Exercise description :: Turn all of the lines below into a numbered list, skipping any blank lines.

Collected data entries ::

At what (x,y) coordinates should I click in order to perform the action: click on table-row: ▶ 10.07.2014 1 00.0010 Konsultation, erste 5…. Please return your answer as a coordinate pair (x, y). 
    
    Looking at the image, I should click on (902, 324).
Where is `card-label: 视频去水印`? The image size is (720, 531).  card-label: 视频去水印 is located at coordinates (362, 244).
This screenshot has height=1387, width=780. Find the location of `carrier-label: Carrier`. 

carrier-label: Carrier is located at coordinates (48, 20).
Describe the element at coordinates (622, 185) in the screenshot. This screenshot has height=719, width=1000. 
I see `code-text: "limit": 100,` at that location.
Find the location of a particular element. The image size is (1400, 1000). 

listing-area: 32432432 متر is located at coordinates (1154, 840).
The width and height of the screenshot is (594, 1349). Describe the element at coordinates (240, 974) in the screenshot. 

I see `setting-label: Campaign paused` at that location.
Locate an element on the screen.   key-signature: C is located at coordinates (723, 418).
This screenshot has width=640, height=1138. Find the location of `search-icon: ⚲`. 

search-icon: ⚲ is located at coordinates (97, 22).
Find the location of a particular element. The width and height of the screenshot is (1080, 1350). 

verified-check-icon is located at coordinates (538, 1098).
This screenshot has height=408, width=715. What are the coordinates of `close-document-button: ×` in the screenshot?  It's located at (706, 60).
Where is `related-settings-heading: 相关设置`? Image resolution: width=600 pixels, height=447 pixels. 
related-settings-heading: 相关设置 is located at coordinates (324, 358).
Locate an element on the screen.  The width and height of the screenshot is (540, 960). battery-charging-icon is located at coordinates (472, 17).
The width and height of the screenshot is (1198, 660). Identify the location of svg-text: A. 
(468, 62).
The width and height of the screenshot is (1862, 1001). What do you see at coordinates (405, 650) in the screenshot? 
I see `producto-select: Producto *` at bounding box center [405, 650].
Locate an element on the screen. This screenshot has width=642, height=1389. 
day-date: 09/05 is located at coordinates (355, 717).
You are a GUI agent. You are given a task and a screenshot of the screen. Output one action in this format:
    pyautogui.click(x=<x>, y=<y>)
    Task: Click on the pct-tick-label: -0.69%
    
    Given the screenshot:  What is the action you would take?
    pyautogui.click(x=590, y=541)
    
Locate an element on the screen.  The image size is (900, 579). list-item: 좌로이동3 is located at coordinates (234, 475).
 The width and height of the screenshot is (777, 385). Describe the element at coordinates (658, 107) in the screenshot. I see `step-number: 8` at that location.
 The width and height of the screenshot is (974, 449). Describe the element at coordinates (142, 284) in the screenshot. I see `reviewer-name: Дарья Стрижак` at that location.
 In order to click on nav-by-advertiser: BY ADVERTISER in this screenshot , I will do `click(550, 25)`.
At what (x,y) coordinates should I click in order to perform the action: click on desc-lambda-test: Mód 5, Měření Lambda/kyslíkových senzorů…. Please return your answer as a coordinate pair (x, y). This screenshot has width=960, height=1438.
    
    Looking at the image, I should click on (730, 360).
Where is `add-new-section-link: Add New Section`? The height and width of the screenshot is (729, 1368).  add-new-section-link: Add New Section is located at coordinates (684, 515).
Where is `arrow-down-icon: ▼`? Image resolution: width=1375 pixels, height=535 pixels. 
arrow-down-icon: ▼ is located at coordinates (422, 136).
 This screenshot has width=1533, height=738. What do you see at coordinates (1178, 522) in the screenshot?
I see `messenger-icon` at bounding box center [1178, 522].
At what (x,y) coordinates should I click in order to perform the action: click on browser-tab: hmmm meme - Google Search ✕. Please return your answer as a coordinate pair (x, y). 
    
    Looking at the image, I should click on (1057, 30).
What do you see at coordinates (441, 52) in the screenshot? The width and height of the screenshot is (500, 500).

Written reply ::
1. At what (x,y) coordinates should I click in order to perform the action: click on table-row: ▶ 10.07.2014 1 00.0010 Konsultation, erste 5…. Please return your answer as a coordinate pair (x, y). 
2.     Looking at the image, I should click on (902, 324).
3. Where is `card-label: 视频去水印`? The image size is (720, 531).  card-label: 视频去水印 is located at coordinates (362, 244).
4. This screenshot has height=1387, width=780. Find the location of `carrier-label: Carrier`. 
5. carrier-label: Carrier is located at coordinates (48, 20).
6. Describe the element at coordinates (622, 185) in the screenshot. This screenshot has height=719, width=1000. 
7. I see `code-text: "limit": 100,` at that location.
8. Find the location of a particular element. The image size is (1400, 1000). 
9. listing-area: 32432432 متر is located at coordinates (1154, 840).
10. The width and height of the screenshot is (594, 1349). Describe the element at coordinates (240, 974) in the screenshot. 
11. I see `setting-label: Campaign paused` at that location.
12. Locate an element on the screen.   key-signature: C is located at coordinates (723, 418).
13. This screenshot has width=640, height=1138. Find the location of `search-icon: ⚲`. 
14. search-icon: ⚲ is located at coordinates (97, 22).
15. Find the location of a particular element. The width and height of the screenshot is (1080, 1350). 
16. verified-check-icon is located at coordinates (538, 1098).
17. This screenshot has height=408, width=715. What are the coordinates of `close-document-button: ×` in the screenshot?  It's located at (706, 60).
18. Where is `related-settings-heading: 相关设置`? Image resolution: width=600 pixels, height=447 pixels. 
19. related-settings-heading: 相关设置 is located at coordinates (324, 358).
20. Locate an element on the screen.  The width and height of the screenshot is (540, 960). battery-charging-icon is located at coordinates (472, 17).
21. The width and height of the screenshot is (1198, 660). Identify the location of svg-text: A. 
22. (468, 62).
23. The width and height of the screenshot is (1862, 1001). What do you see at coordinates (405, 650) in the screenshot? 
24. I see `producto-select: Producto *` at bounding box center [405, 650].
25. Locate an element on the screen. This screenshot has width=642, height=1389. 
26. day-date: 09/05 is located at coordinates (355, 717).
27. You are a GUI agent. You are given a task and a screenshot of the screen. Output one action in this format:
28.     pyautogui.click(x=<x>, y=<y>)
29.     Task: Click on the pct-tick-label: -0.69%
30.     Given the screenshot:  What is the action you would take?
31.     pyautogui.click(x=590, y=541)
32. Locate an element on the screen.  The image size is (900, 579). list-item: 좌로이동3 is located at coordinates (234, 475).
33.  The width and height of the screenshot is (777, 385). Describe the element at coordinates (658, 107) in the screenshot. I see `step-number: 8` at that location.
34.  The width and height of the screenshot is (974, 449). Describe the element at coordinates (142, 284) in the screenshot. I see `reviewer-name: Дарья Стрижак` at that location.
35.  In order to click on nav-by-advertiser: BY ADVERTISER in this screenshot , I will do `click(550, 25)`.
36. At what (x,y) coordinates should I click in order to perform the action: click on desc-lambda-test: Mód 5, Měření Lambda/kyslíkových senzorů…. Please return your answer as a coordinate pair (x, y). This screenshot has width=960, height=1438.
37.     Looking at the image, I should click on (730, 360).
38. Where is `add-new-section-link: Add New Section`? The height and width of the screenshot is (729, 1368).  add-new-section-link: Add New Section is located at coordinates (684, 515).
39. Where is `arrow-down-icon: ▼`? Image resolution: width=1375 pixels, height=535 pixels. 
40. arrow-down-icon: ▼ is located at coordinates (422, 136).
41.  This screenshot has width=1533, height=738. What do you see at coordinates (1178, 522) in the screenshot?
42. I see `messenger-icon` at bounding box center [1178, 522].
43. At what (x,y) coordinates should I click in order to perform the action: click on browser-tab: hmmm meme - Google Search ✕. Please return your answer as a coordinate pair (x, y). 
44.     Looking at the image, I should click on (1057, 30).
45. What do you see at coordinates (441, 52) in the screenshot? The width and height of the screenshot is (500, 500).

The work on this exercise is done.